Он живет в Нюрнберге

 

Эрнест ГУРЕВИЧ

Сапер, минер, художник

Однажды в трамвае шестого маршрута к немцу преклонных годов подошел наш соотечественник весьма библейской внешности и на ломаном немецком извинился и спросил, как проехать к такому-то месту. Тот на ломаном русском, но внятно объяснил. Познакомились. Оказалось, что зимой сорок третьего стояли с оружием друг против друга – в Сталинграде. Разговорились, очень тепло распрощались.

 

Этот уроженец Полтавы 1922 года с очень зорким молодым взглядом и быстрой походкой – Цфан Яковлевич Дунаевский, двоюродный племянник Исаака Дунаевского, ныне живет в Нюрнберге. Помнит всё, что с ним было. А была война, на которую он пошел в сорок первом, закончил в Японии в сентябре сорок пятого, а был демобилизован только в 1947 году.

 

Никакому специалисту по именам никогда не догадаться до смысла этого имени – Цфан. Незадолго до его рождения умерла бабушка Ципора. По обычаю новорожденный внук должен был получить имя хотя бы с одной буквой умершей бабушки. Родители и вспомнили древнего исторического персонажа Цфания. Потом стало просто – Цфан.

 

Родом кузены Дунаевские были из городка Лохвица., в детстве были очень дружны, потом Исаак уехал в Харьков, а Яков – в Полтаву, где и создал семью. Но вскоре по состоянию здоровья должен был переехать на юг – в Пятигорск.

 

Цфан там окончил школу, поехал в Москву и поступил в художественное училище в 1940 году. Но через год, будучи в Пятигорске на каникулах, был призван в армию и отправлен на фронт.

 Цфан Дунаевский

Прежде, чем начать повествование о военной эпопее нашего героя, вспомним, что другой его дядя со стороны матери Розенберг был до революции в Харькове революционером, подпольщиком, нередко его прятали от полиции известные в городе врачи, инженеры, юристы. После установления советской власти Розенберг стал редактором ведущей газеты Украины.
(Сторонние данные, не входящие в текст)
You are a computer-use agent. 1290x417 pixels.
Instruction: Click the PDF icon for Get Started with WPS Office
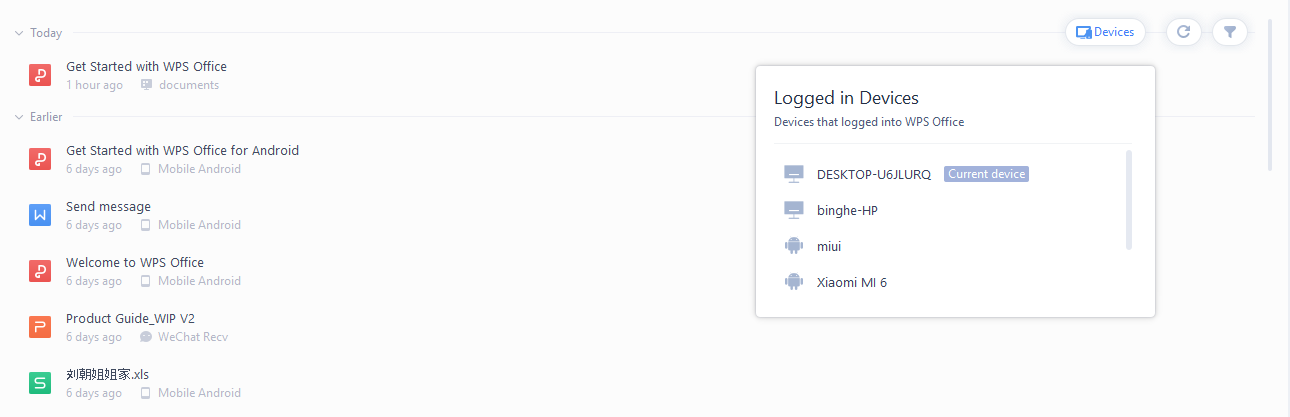[40, 75]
Когда начались гонения на старую интеллигенцию, влиятельный редактор стал на ее защиту, но власти так на него ополчились, что, затравленный, он покончил с собой.

 

Как образованного человека Цфана направили в военное училище в Астрахань. Но он хотел быть художником, считал, что офицер должен служить 25 лет, значит – мечте не сбыться. Да и летом 41-го никто не полагал, что будет такая долгая война – четыре года. Так что Цфан всегда делал все, чтобы оставаться в звании рядового. Попал в саперную часть, минировал, разминировал, взрывал, строил инженерные сооружения.

 

Умение рисовать не только помогало мгновенно запоминать все особенности местности, но давало возможность выжить. Его рисунки-портреты однополчан уходили в тыл к семьям солдат. А когда часть стояла в деревнях, то за рисунки детей, которые отсылались потом воевавшим отцам, матери платили хлебом, салом, картошкой, которые ело потом всё отделение.

 

В Сталинграде сутками не уходили с места строительства мостов, понтонов, с площадей разминирования. Был свидетелем вывода из бункера сдавшегося в плен Паулюса со всем своим штабом.

 

Часть перевели в резерв главного командования и постоянно перебрасывали на разные участки военных действий. Почти всегда шли пешим строем, по 40-50, а то и 100 км в сутки. И это с полной выкладкой – рюкзак, скатка, саперная лопатка, винтовка. Научился спать и стоя, и на ходу, привыкать к миражам.

 

Во время Курско-Орловской операции строил сооружения для проведения отвлекающего маневра на реке Миусс. Надо было убедить немцев, что именно здесь намечается главный удар. На один километр линии фронта приходилось до 400 орудий, артподготовка длилась четыре часа. Немцы поверили и сняли много частей с других участков, где советские войска смогли продвинуться с боями на 18 километров.

 

Для успешного форсирования Днепра у Херсона было решено взорвать железнодорожный мост. Цфан был в группе из 10 человек, которая должны была заложить взрывчатку под опоры на левом берегу реки. Сели в лодки на речке Гнилушке, для чего ночью прошли через занятое немцами село. Цфан прекрасно ориентировался в темноте, потому прошли бесшумно. Весла оставили на берегу, отталкивались от воды руками. Соединились с военными разведчиками. Но немцы все время освещали местность осветительными ракетами и диверсионную группу засекли, начали обстрел, операция сорвалась.

 

Вскоре пришлось стоять в соленой воде Сиваша и строить понтоны для прохода танков под постоянной бомбежкой. Вода побурела от крови. Рядом стояли бочонки с разбавленным спиртом – для согрева. Но никто к спирту не притронулся, такое было физическое и нервное напряжение. Помощник командира саперного батальона, проведший с успехом все работы для обеспечения прохода танков был за это представлен к звезде Героя, поехал в штаб за наградой, но погиб под бомбежкой.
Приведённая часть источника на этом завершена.